Task
Tally the lines below that contain the word "click". How many are there? Give only the number.

Records to process
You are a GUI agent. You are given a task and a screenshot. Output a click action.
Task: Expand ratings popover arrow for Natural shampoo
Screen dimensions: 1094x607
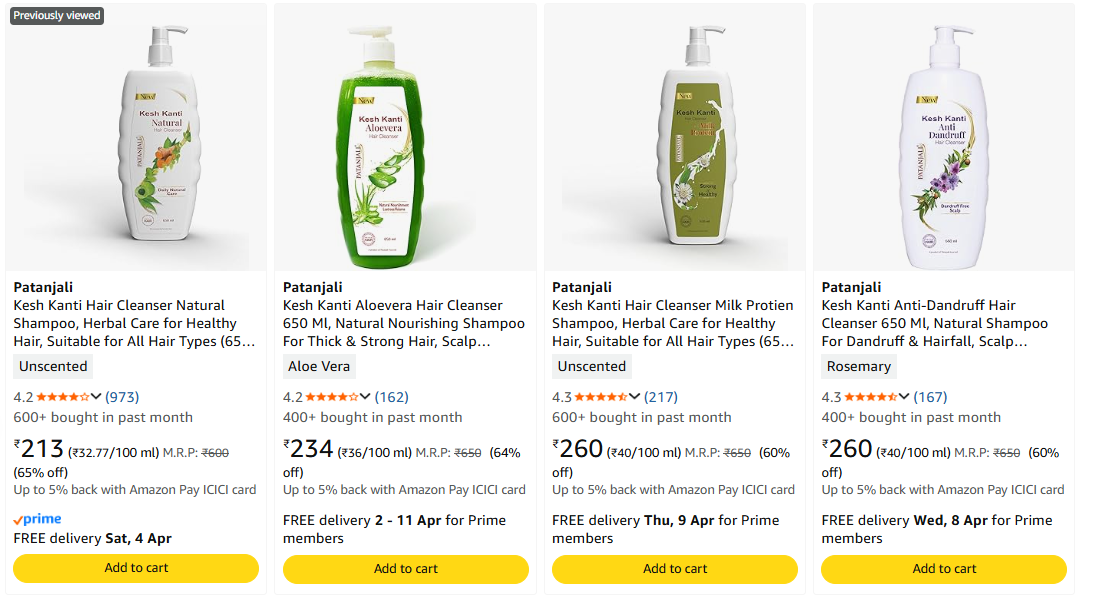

---

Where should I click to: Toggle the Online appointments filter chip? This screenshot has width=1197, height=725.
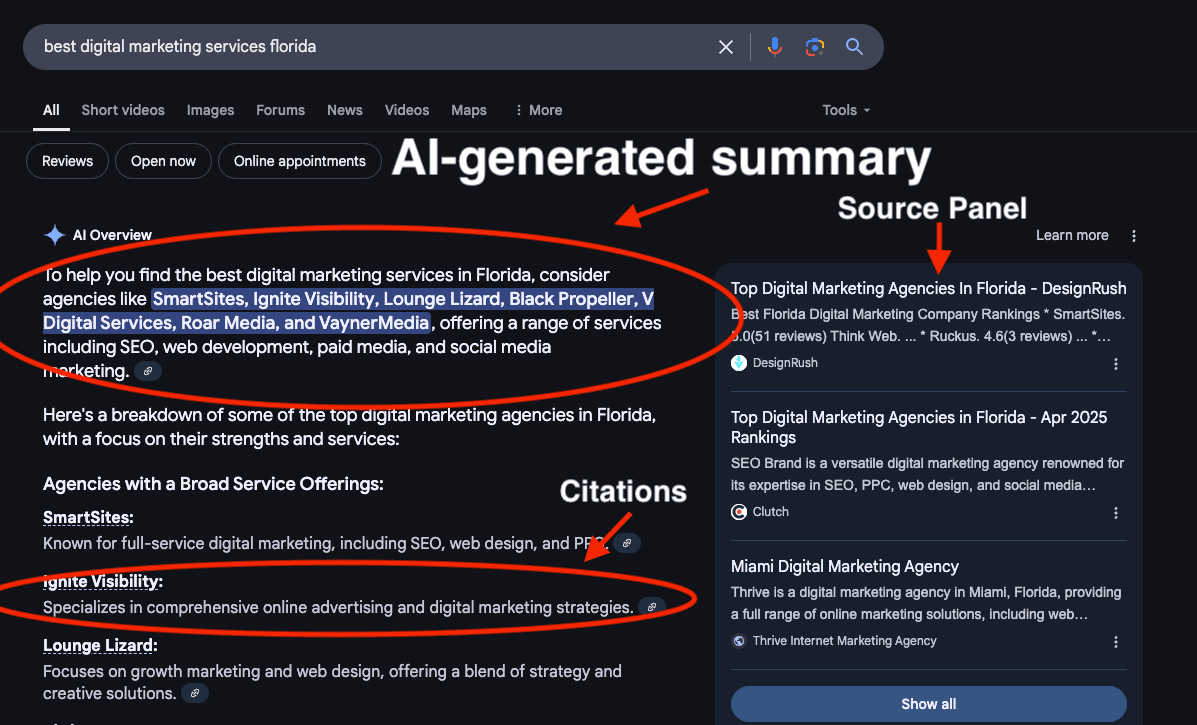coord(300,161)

--

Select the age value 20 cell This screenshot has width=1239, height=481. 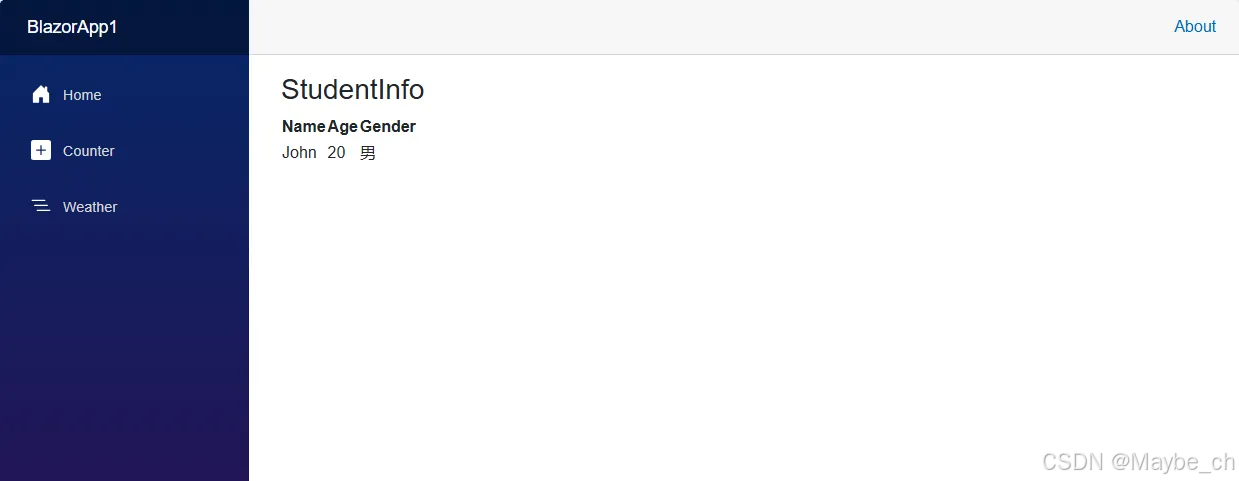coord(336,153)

Written solution
2